Venezuelan poet and politician

Andrés Eloy Blanco Meaño (6 August 1896 – 21 May 1955) was a noted Venezuelan poet and politician. He was a member of the Generación del 28, and one of the founders of Acción Democrática (AD). He was Minister of Foreign Affairs of Venezuela from 15 February 1948 until 24 November 1948.

==Biography==
He was born in Cumaná, Sucre state, Venezuela, 6 August 1896. Blanco's family settled on Margarita Island, (Nueva Esparta State) where he lived part of his childhood, until he moved to Caracas to attend classes at Universidad Central de Venezuela.

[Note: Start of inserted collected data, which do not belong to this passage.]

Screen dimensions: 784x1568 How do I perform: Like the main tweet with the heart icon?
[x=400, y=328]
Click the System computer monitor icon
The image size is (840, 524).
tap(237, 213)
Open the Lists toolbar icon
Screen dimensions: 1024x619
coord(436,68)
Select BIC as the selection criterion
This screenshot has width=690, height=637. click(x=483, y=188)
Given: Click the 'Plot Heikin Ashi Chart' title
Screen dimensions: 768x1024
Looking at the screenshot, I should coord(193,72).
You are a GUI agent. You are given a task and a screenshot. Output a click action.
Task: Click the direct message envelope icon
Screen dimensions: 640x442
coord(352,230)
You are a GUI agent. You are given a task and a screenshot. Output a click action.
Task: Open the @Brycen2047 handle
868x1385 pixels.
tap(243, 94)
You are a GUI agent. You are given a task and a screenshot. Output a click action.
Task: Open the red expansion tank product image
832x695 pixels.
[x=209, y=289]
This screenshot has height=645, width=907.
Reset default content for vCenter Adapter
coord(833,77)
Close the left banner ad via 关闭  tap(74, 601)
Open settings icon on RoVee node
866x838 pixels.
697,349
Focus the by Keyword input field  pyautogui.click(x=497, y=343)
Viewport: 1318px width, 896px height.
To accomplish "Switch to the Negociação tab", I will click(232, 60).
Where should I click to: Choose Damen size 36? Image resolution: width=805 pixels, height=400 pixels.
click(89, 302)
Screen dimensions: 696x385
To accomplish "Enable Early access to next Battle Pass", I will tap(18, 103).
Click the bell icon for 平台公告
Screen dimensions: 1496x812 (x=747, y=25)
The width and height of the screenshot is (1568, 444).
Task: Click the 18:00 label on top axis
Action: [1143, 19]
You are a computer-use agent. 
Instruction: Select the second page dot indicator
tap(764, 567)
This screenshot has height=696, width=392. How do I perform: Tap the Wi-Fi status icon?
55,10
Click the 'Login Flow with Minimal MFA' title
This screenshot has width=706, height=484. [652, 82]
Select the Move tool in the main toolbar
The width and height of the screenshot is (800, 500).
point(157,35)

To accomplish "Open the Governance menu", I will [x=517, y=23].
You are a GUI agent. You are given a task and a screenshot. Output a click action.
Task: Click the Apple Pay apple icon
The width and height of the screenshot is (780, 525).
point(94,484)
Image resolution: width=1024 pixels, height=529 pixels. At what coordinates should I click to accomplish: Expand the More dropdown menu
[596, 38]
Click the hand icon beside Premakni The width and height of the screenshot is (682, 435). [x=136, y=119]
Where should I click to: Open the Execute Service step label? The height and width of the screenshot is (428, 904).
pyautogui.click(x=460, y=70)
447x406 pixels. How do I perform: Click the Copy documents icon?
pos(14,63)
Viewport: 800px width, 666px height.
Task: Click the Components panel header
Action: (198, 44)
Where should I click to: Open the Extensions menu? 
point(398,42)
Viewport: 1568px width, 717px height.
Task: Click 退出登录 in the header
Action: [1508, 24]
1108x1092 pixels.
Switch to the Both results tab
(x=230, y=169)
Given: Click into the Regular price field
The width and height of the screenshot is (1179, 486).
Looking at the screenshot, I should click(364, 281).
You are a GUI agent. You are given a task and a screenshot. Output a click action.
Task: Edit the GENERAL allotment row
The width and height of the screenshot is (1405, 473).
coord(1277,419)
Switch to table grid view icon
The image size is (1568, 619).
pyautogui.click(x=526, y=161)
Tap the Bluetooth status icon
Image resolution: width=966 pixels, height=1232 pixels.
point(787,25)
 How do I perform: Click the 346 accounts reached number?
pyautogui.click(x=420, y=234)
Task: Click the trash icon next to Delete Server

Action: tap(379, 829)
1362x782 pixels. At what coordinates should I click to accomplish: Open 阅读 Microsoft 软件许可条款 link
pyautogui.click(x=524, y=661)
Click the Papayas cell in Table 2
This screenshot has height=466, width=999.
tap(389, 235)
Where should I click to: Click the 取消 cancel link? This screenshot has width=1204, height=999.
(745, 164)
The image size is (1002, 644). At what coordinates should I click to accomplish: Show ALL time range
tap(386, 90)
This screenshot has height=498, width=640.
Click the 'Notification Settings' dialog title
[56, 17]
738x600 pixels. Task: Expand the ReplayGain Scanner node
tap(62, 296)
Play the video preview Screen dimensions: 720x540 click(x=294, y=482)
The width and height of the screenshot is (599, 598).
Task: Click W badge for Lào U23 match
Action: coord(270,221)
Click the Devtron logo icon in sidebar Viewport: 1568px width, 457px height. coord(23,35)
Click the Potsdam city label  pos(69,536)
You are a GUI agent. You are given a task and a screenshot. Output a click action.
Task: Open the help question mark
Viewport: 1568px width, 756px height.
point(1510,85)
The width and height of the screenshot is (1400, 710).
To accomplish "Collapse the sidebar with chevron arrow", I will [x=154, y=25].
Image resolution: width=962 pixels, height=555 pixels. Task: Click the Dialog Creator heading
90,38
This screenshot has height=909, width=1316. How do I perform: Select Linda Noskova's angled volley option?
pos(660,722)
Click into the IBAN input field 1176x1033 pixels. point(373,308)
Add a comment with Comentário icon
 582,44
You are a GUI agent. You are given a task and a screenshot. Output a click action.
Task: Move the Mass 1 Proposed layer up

He earned his first award in 1918 by writing the pastoral poem Canto a la Espiga y al Arado, and released his first drama play, El Huerto de la Epopeya. That year he was put in jail by protesting against the government. In 1923 got his first prize at the Juegos Florales (Floral Games) in Santander, Cantabria, Spain with the poem Canto a España (A Song to Spain). He traveled to Spain to receive the reward and stayed there for more than a year.

He was Minister of Foreign Affairs of Venezuela from 15 February 1948 until 24 November 1948.. In 1948 Blanco was exiled to Mexico City and Pedro Infante sings the song "Angelitos Negros" in the homonymous film inspired by his poem Píntame Angelitos Negros set to music by the Mexican composer Manuel Álvarez Maciste. It's a protest against racism.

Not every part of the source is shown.